There are many types of CFD simulation software on the market today. They are characterized by different functions and can be used to simulate various types of processes (Table 2).

Table 2 Selected CFD software and features providers in the market

There is a wide field of possibilities for further use of CFD in the food industry. So far, few articles have been published on the simulation of the development of the amount of microorganisms in food products. Such an application would be used, for example, in the selection of sterilization and pasteurization parameters, which are particularly important for improving durability and increasing food safety. Also there is a lack of research on the transportation of food products, especially vegetables and fruits, where appropriate transport conditions significantly affect shelf life and quality. Additionally, there are also few new reports on the smoking process, where it is possible to improve the design of devices to allow better use of smoke. It is also necessary to develop CFD in the simulation of the synthesis of chemical compounds during heating, such as polycyclic aromatic hydrocarbons (PAH) and other unfavourable compounds to food. This is especially necessary for equipment used in large-scale smoked food enterprises. The above examples illustrate gaps in research that can be filled using CFD, allowing the method to realize its full potential in the food industry.

Conclusion

CFD is a powerful tool used in many branches of the food industry. CFD has become crucial for understanding physical phenomena of 2D and 3D geometries. It is used at every stage of production, from preparation and processing of raw materials to packing the finished product. Simulations of flows, temperature distribution and mechanical changes during processing significantly affect the selection of window sills and process optimization. It is increasingly used for scaling up, optimizing and designing processes in food technology. 3D modelling made it possible to reduce the time and costs associated with the construction of prototypes of food processing machines and devices.

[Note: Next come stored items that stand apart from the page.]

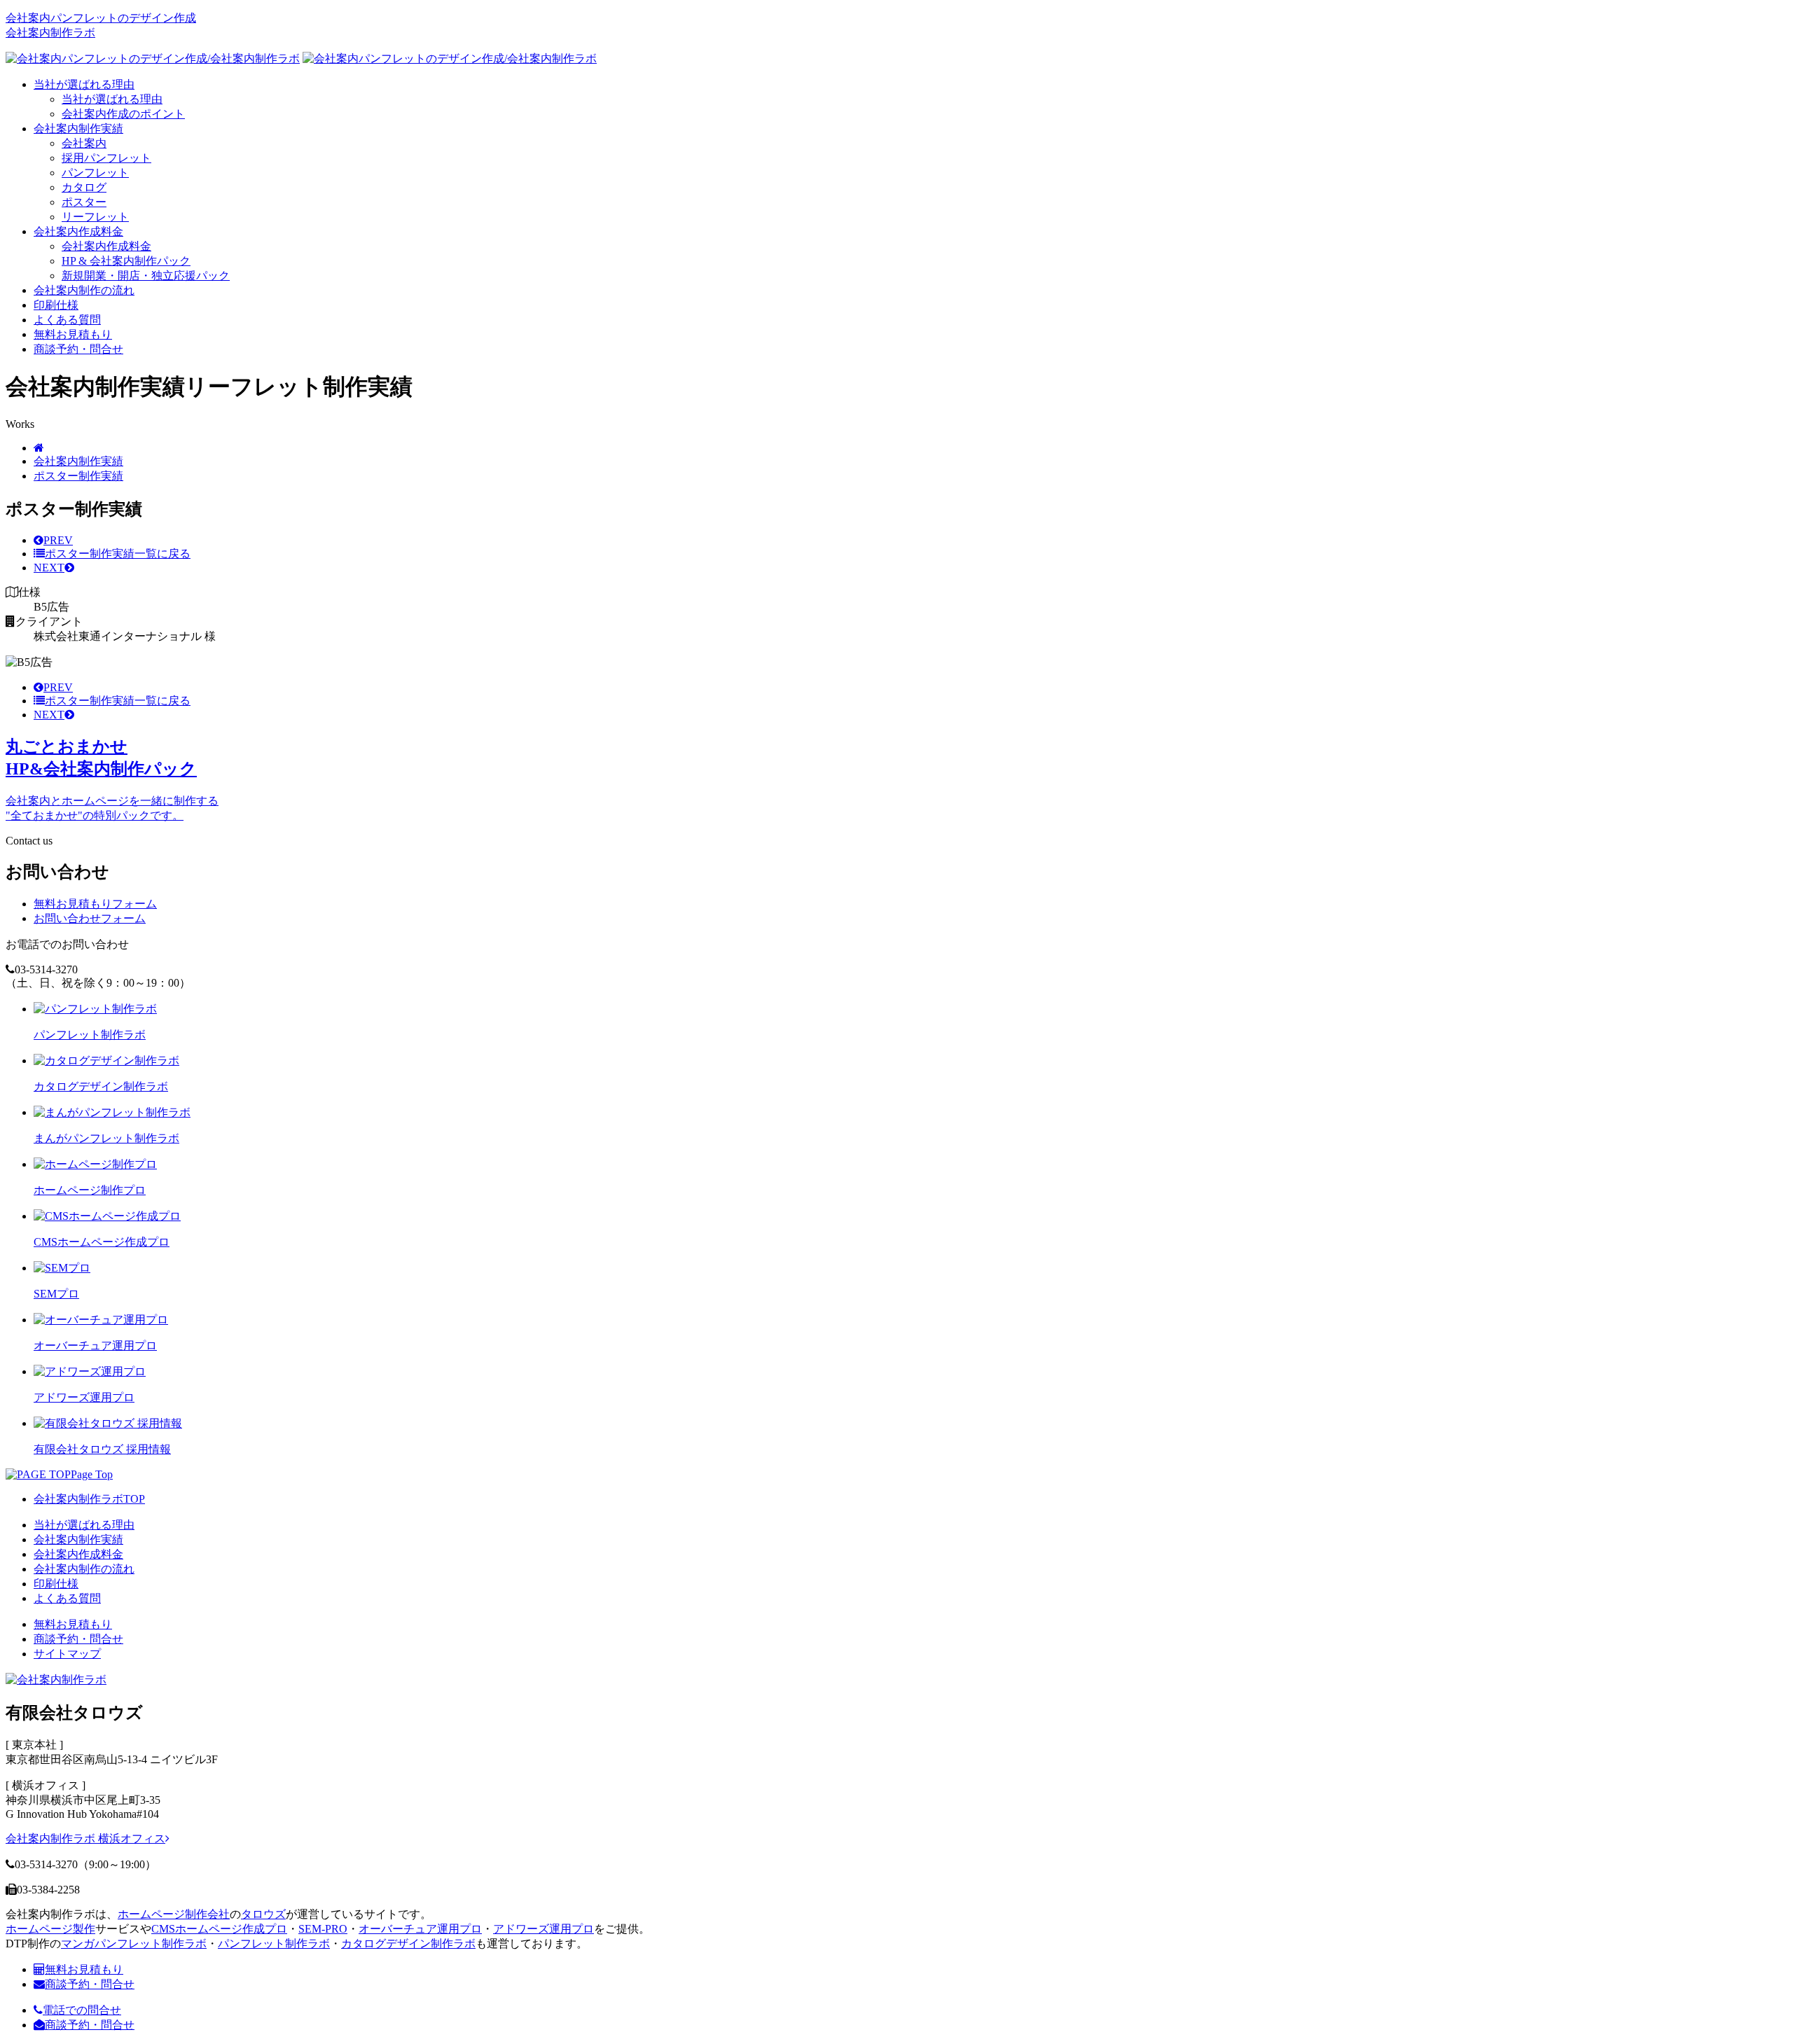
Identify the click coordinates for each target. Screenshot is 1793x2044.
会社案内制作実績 (78, 128)
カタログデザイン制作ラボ (408, 1943)
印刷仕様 (56, 305)
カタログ (84, 187)
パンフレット (95, 173)
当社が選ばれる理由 (84, 84)
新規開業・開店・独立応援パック (146, 275)
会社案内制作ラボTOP (89, 1499)
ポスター (84, 202)
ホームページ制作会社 (174, 1914)
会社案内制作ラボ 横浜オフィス (85, 1838)
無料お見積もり (73, 334)
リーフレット (95, 217)
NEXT (49, 567)
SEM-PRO (322, 1929)
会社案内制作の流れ (84, 290)
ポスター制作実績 (78, 476)
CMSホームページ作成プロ (219, 1929)
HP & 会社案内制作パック (126, 261)
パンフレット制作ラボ (274, 1943)
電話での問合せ (82, 2010)
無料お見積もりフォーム (95, 904)
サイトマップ (67, 1654)
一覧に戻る (118, 553)
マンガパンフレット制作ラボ (134, 1943)
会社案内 (84, 143)
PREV (58, 540)
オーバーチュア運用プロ (420, 1929)
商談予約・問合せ (78, 349)
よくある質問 (67, 320)
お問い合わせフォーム (90, 918)
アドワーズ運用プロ (543, 1929)
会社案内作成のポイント (123, 114)
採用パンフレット (106, 158)
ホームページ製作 (50, 1929)
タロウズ (263, 1914)
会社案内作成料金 (78, 231)
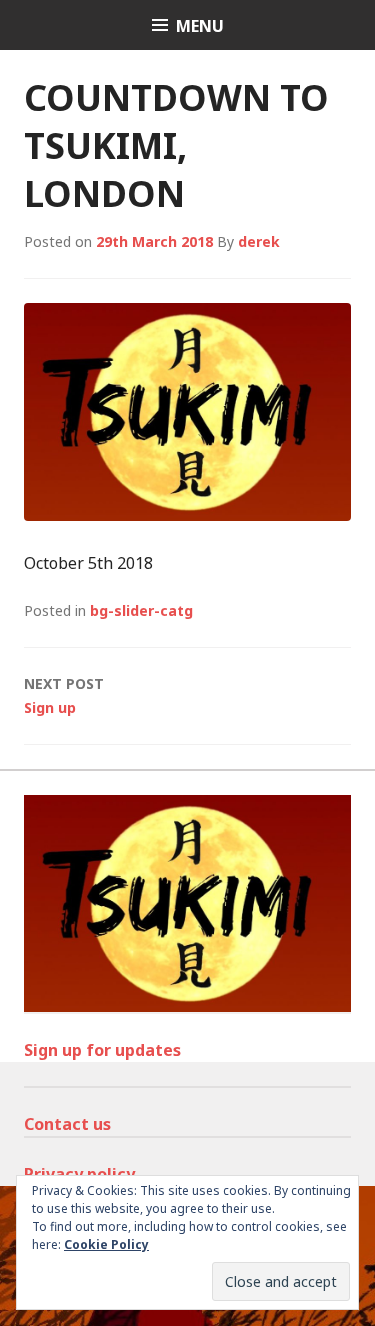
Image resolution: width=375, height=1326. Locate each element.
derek (259, 241)
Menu (200, 26)
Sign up (64, 695)
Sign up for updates (102, 1050)
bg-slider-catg (141, 610)
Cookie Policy (106, 1244)
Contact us (67, 1124)
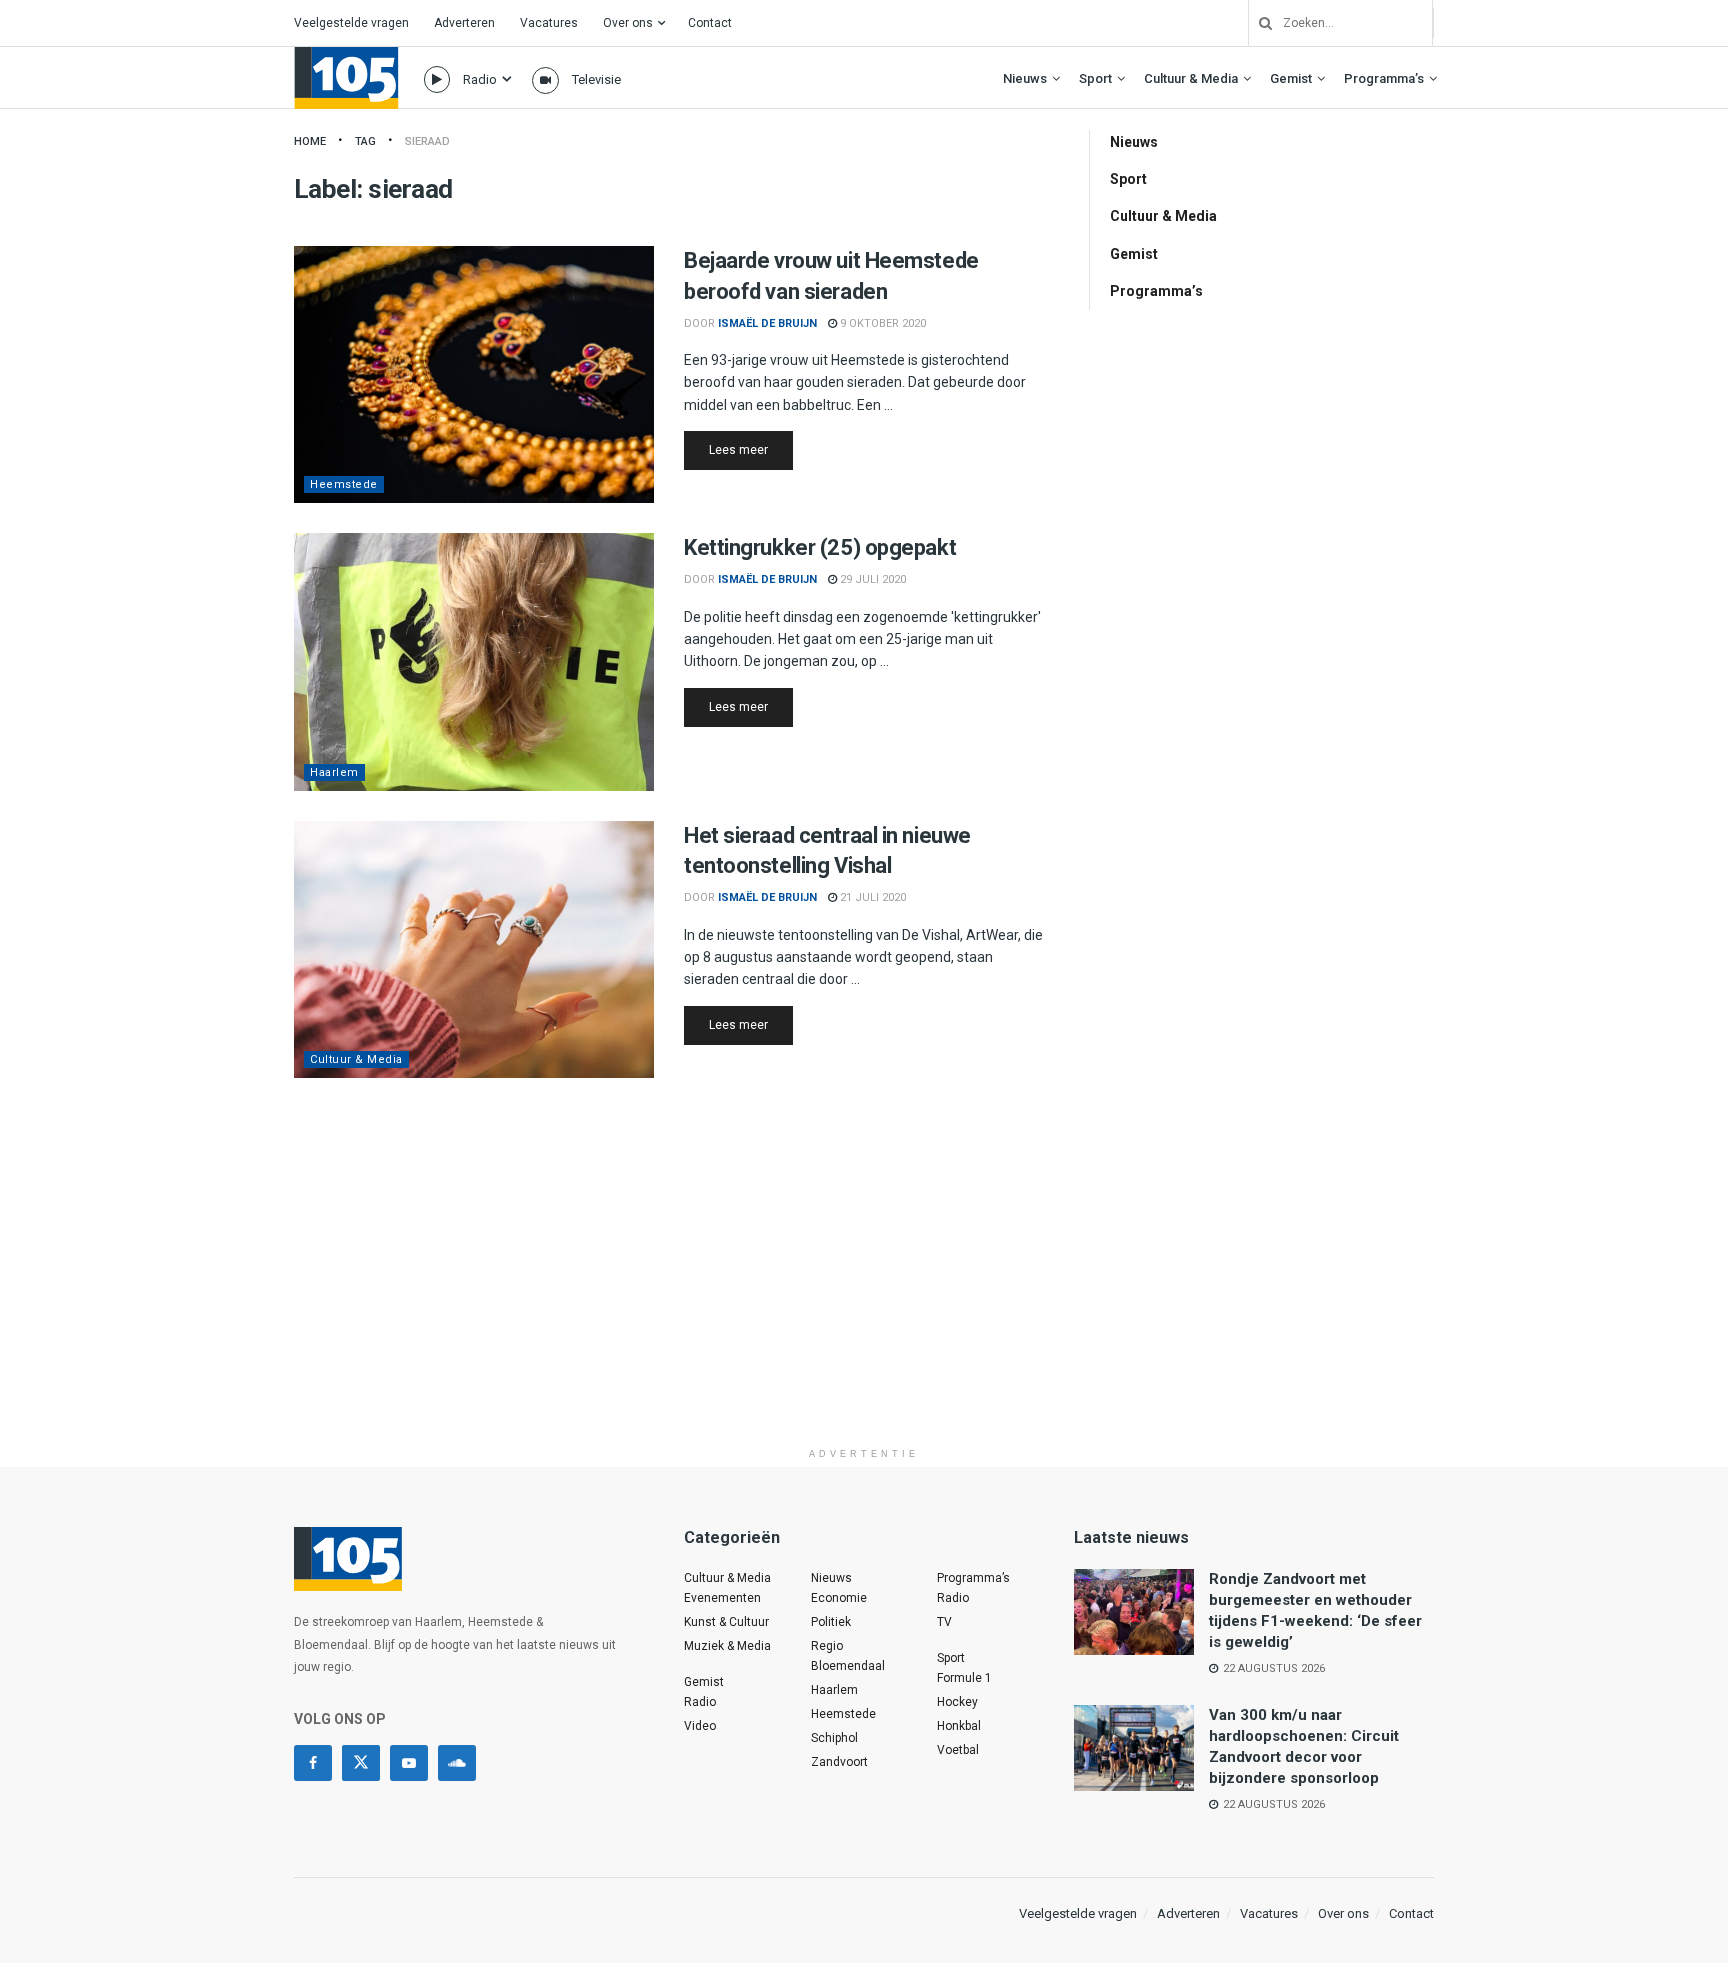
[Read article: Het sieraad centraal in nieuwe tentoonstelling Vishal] (474, 949)
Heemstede (344, 484)
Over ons (628, 23)
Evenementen (722, 1598)
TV (944, 1622)
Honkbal (959, 1726)
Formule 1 (964, 1678)
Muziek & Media (727, 1646)
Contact (710, 23)
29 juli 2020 (871, 579)
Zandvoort (839, 1762)
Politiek (831, 1622)
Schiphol (834, 1738)
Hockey (957, 1702)
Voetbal (958, 1750)
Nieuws (1025, 78)
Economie (839, 1598)
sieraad (427, 141)
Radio (480, 79)
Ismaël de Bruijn (767, 323)
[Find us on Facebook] (313, 1763)
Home (310, 141)
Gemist (1291, 78)
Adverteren (464, 23)
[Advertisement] (864, 1298)
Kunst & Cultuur (726, 1622)
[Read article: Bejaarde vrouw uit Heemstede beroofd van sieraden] (474, 374)
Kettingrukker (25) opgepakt (820, 547)
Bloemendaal (848, 1666)
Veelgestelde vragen (351, 23)
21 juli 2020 (871, 897)
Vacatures (549, 23)
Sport (1095, 78)
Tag (365, 141)
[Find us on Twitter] (361, 1763)
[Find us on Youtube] (409, 1763)
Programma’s (1384, 78)
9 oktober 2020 (881, 323)
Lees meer (751, 449)
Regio (827, 1646)
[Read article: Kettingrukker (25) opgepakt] (474, 661)
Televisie (596, 79)
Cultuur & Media (1191, 78)
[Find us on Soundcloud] (457, 1763)
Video (700, 1726)
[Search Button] (1258, 23)
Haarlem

This type of software in the hands of a qualified operator will allow machine manufacturers to meet the requirements of food processors, including reducing losses during production, increasing the efficiency of the process or reducing energy consumption. It is assumed that CFD will become an indispensable element in the design of equipment and technological lines in the food industry. Despite some disadvantages, such as the need to have a large reserve of computing power, the development of technology will make this problem insignificant over time.